Agli odiatori di professione, molti dei quali si definiscono sostenitori del primo cittadino, basterebbe quindi far comprendere che i responsabili delle fughe e delle proteste che si sono verificate all’interno del centro non sono i migranti, ma chi ha deciso che un centro di accoglienza venisse trasformato in una struttura dalle molteplici funzioni.
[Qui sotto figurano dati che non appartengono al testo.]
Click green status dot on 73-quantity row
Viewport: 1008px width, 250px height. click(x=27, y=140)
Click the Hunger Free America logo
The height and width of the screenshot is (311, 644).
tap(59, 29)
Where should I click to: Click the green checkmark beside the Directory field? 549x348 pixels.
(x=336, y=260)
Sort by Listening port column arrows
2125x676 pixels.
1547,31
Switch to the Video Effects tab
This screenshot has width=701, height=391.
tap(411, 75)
Nei giorni precedenti allo svuotamento, il Centro presentava infatti una natura anomala, dovuta all’assenza di attenzione per i singoli status legali degli ospiti (diversi a seconda dei casi e delle biografie personali) e alla mancata adozione di misure finalizzate a separare le persone che erano già da diverso tempo sul territorio e non avevano, quindi, nessuna ragione di essere trattenute e le persone per cui, invece, occorreva l’obbligo dell’isolamento.

Sarebbe bastato isolare i nuovi arrivati in un altro padiglione del plesso o in un’altra struttura e, invece, come spesso accade in queste circostanze si è preferito creare l’emergenza, anche laddove avrebbe potuto non esserci. Ma soprattutto, si è preferito sacrificare un gruppo di lavoratori e di lavoratrici, in nome di un’impresa la cui efficacia è però ancora tutta da dimostrare.